%%
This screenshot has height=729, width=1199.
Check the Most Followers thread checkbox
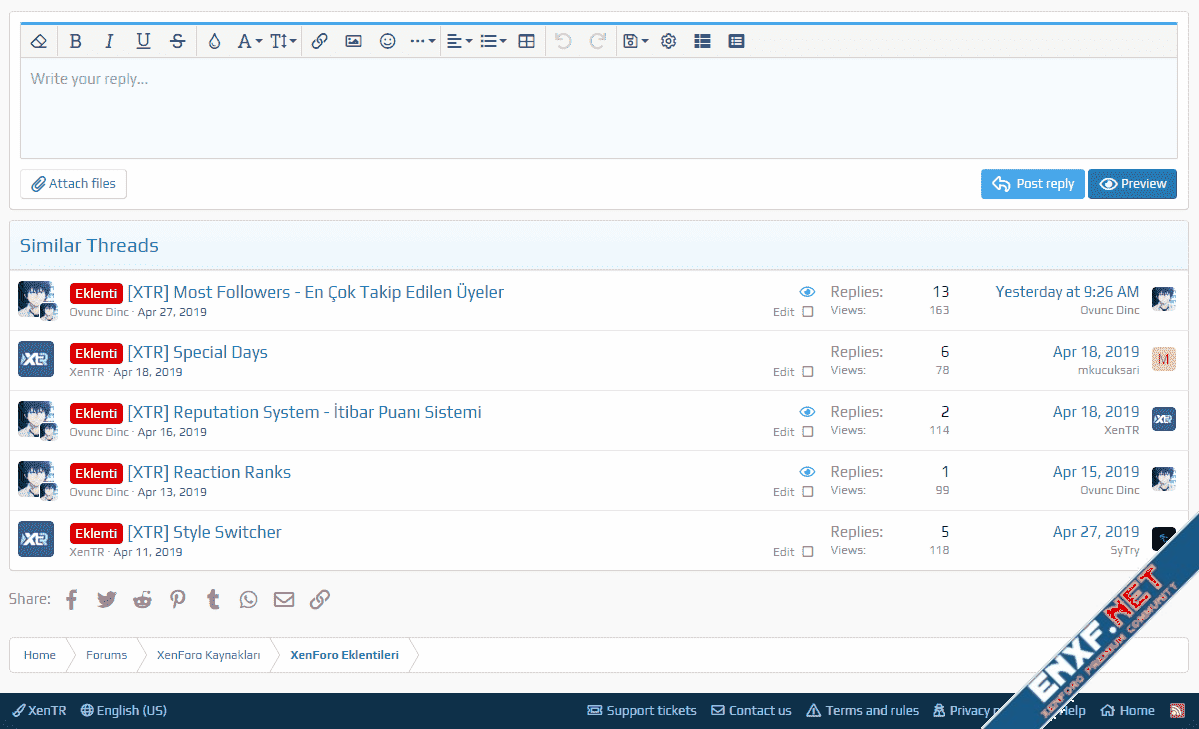pos(808,312)
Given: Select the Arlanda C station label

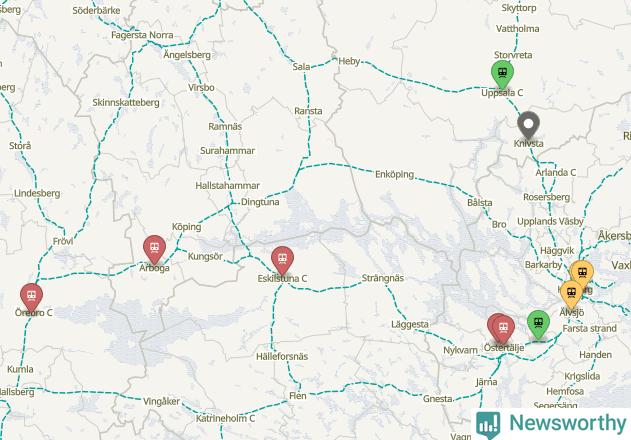Looking at the screenshot, I should [555, 173].
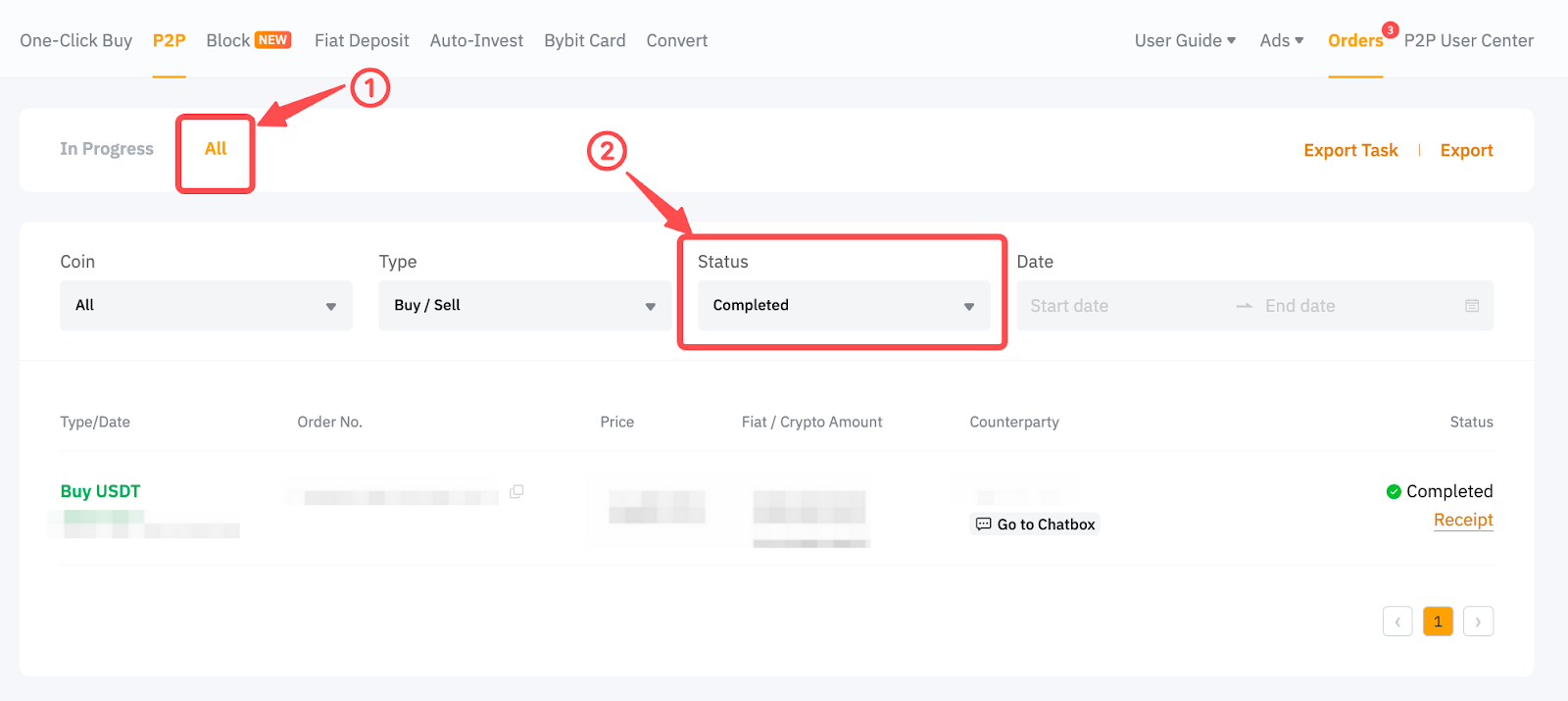
Task: Click the Export Task link
Action: pos(1350,150)
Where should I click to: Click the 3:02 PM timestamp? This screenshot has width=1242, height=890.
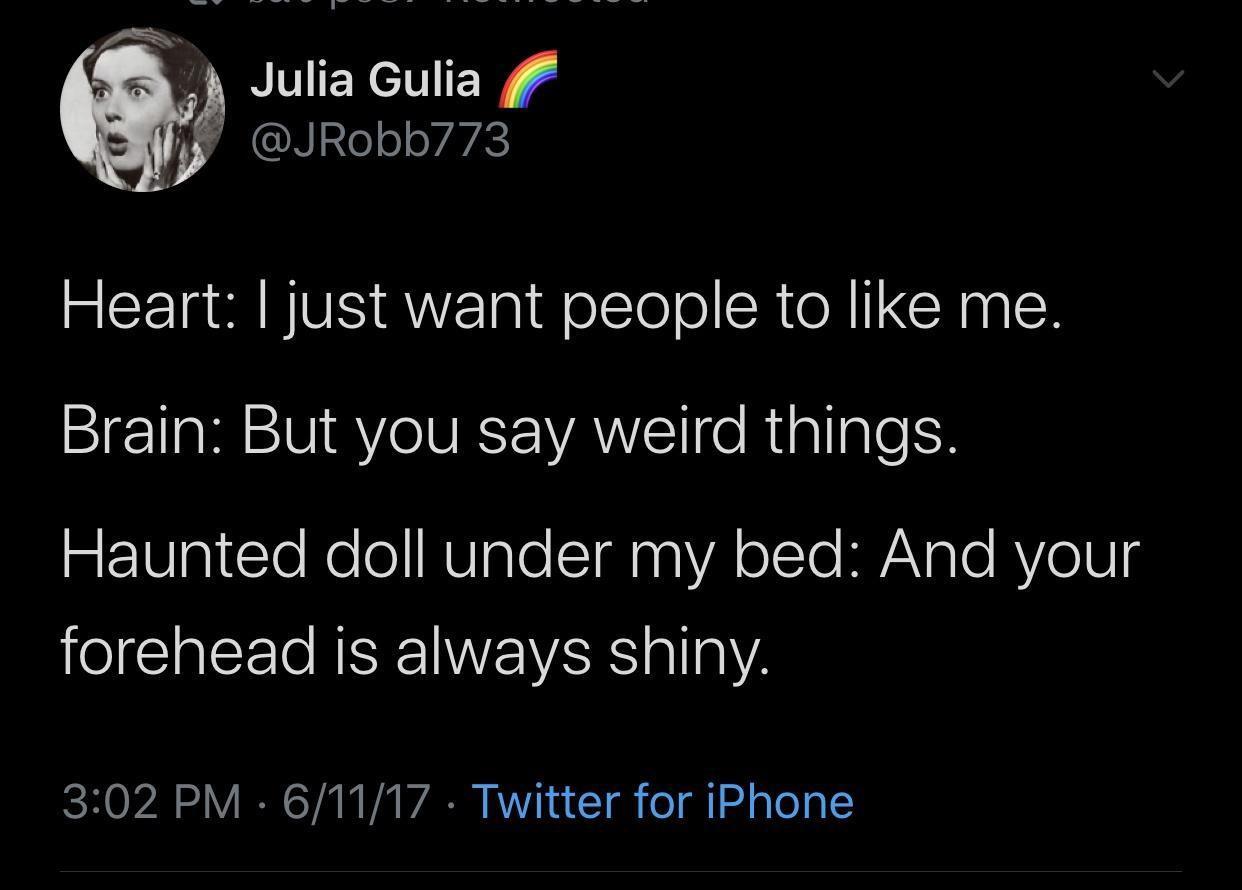tap(151, 801)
%%
◆ What is asked ◆
Please write out the listing above again, substituting "This image has" for each "This screenshot has" and changing nothing else. Leave the pictures out.

◆ Final result ◆
This image has height=729, width=1199.
Check the Most Followers thread checkbox
pos(808,312)
Given: Select the Arlanda C station label

Looking at the screenshot, I should [555, 173].
Task: Click the Export Task link
Action: pos(1350,150)
Where should I click to: Click the 3:02 PM timestamp? This image has width=1242, height=890.
tap(151, 801)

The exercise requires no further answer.